■ **WHAT YOU SHOULD DO**: The passage on Franco's memory of Pontito compares the real village with his paintings of it. List every way it says Pontito differs from how the paintings show it.

■ **DOCUMENT SEGMENT**:
= = = =
There is no doubt that Franco is at once the victim and the possessor of an imagery whose power is difficult for us to conceive. He is not at liberty to misremember, nor is he at liberty to stop remembering. There beats down on him, night and day, whether he likes it or not, a reminiscence of almost intolerable power and exactness. “No one … has felt the heat and pressure of a reality as indefatigable as that which day and night converged upon the hapless Ireneo,” Borges writes in a sketch entitled “Funes the Memorious.” Such an intolerably vivid reality converges upon Franco, too.

One may be born with the potential for a prodigious memory, but one is not born with a disposition to recollect; this comes only with changes and separations in life—separations from people, from places, from events and situations, especially if they have been of great significance, have been deeply hated or loved. It is, thus, discontinuities, the great discontinuities in life, that we seek to bridge, or reconcile, or integrate, by recollection and, beyond this, by myth and art. Discontinuity and nostalgia are most profound if, in growing up, we leave or lose the place where we were born and spent our childhood, if we become expatriates or exiles, if the place, or the life, we were brought up in is changed beyond recognition or destroyed. All of us, finally, are exiles from the past. But this is particularly true for Franco, who feels himself the sole survivor and rememberer of a world forever past.

(...)

In March of 1989, I went to Pontito, to see the village for myself and to talk to some of Franco’s relatives there. I found the village itself, compared with the paintings, at once extraordinarily similar and totally different. There is an almost photographic fidelity, an amazing microscopic power of reproduction, in the way Franco recollects, thirty years later, the details of Pontito. And yet, at the same time, I was struck by the differences: Pontito is much smaller than one would think from his paintings—the streets are narrower, the houses more irregular, the church tower shorter and more squat. There are many reasons for this, one of which is that Franco paints what he saw with a child’s eye, and to a child everything is taller and more spacious. The literalness of this child’s-eye vision made me wonder whether, through some legerdemain of the brain, Franco was able, or even forced, to reexperience Pontito exactly as he had experienced it as a child; whether he was given access, a convulsive access, to the child’s memories within him.

 (...)
= = = =
■ **DATA EXTRACT**:
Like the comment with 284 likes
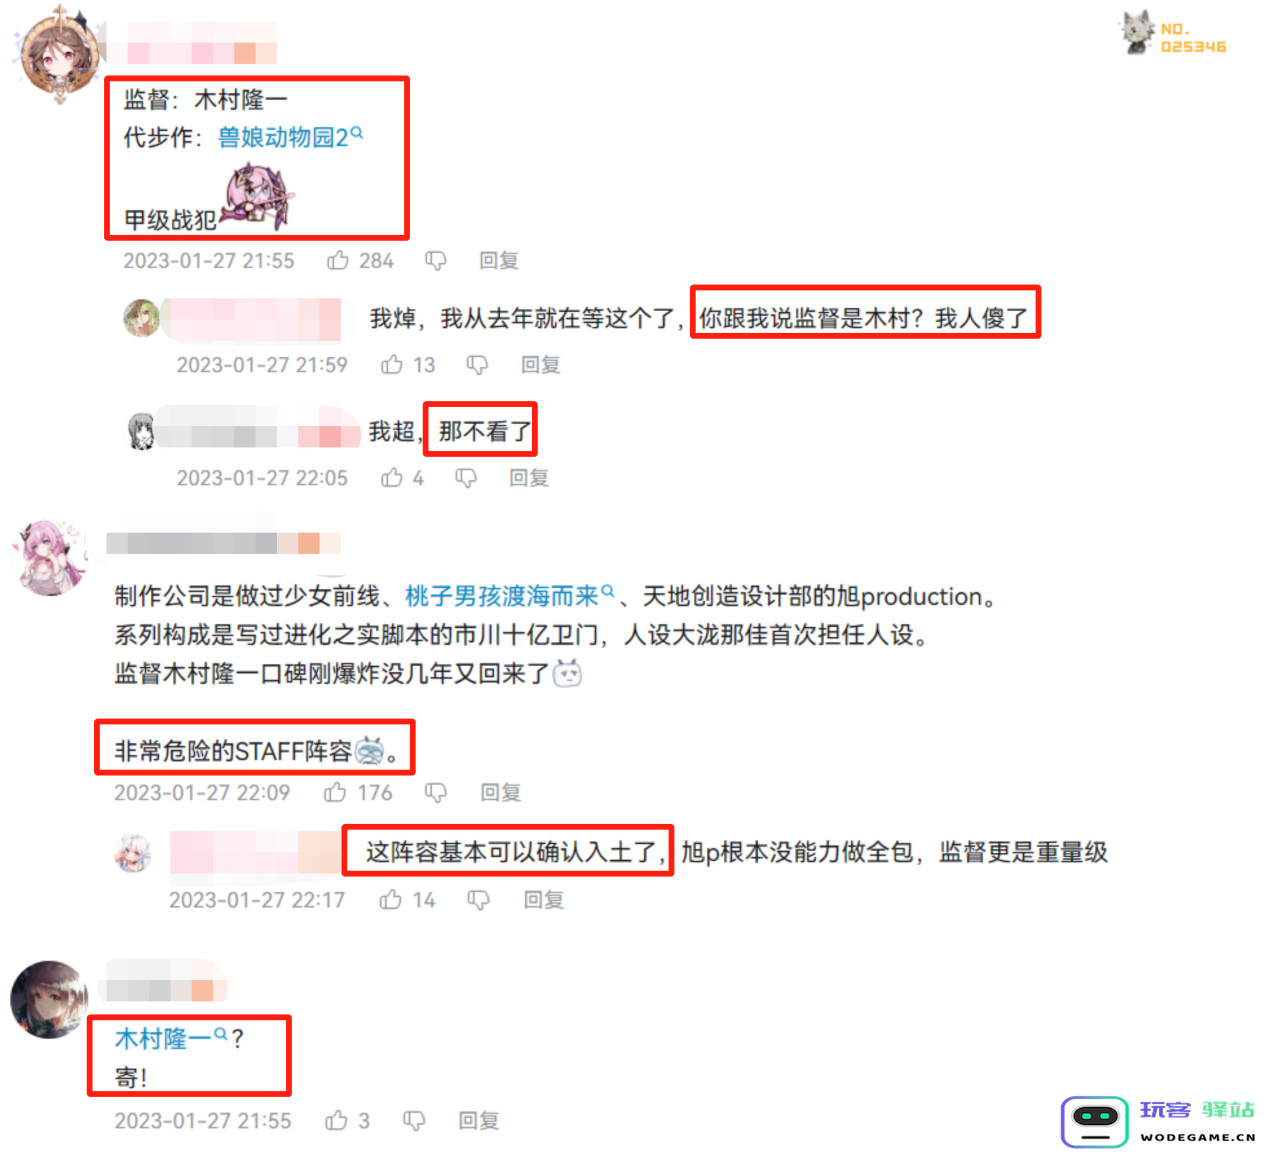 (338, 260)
= = = =
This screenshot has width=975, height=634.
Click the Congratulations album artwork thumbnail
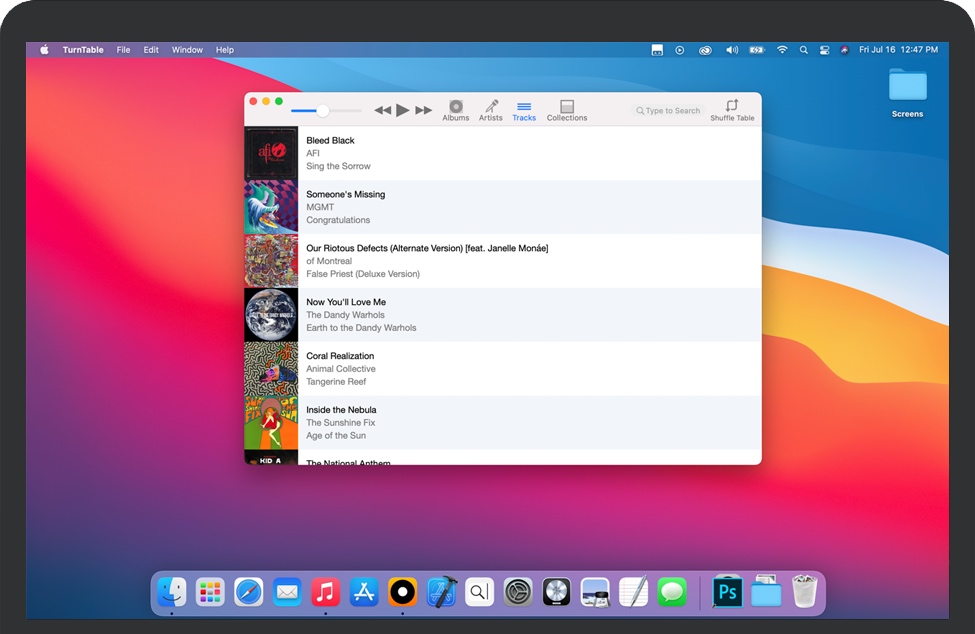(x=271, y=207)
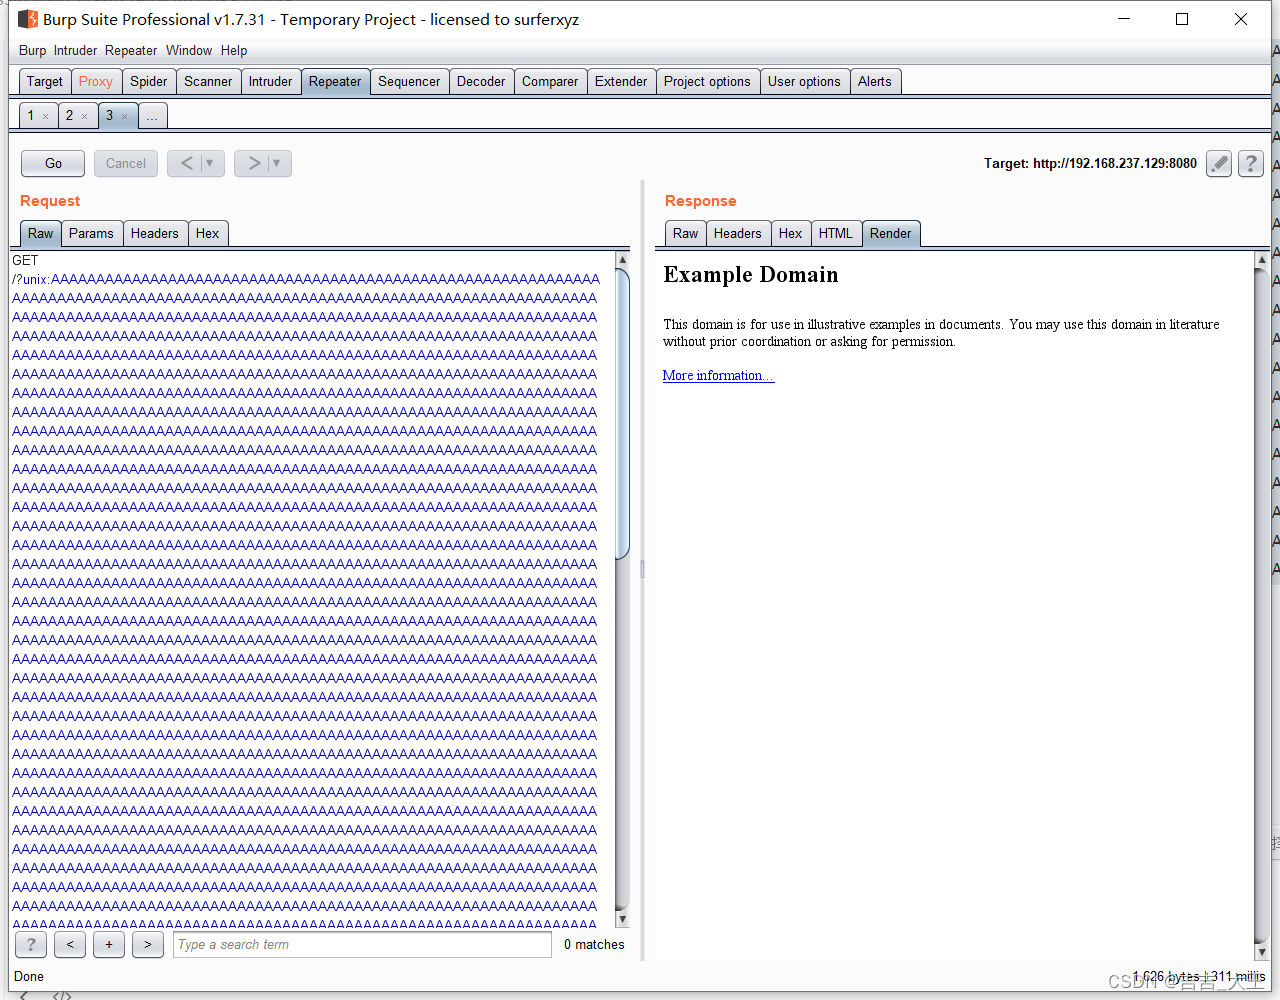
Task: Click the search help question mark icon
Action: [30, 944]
= = = =
■ **RESPONSE BELOW**:
- Pontito is much smaller than one would think from the paintings.
- The streets are narrower.
- The houses are more irregular.
- The church tower is shorter and more squat.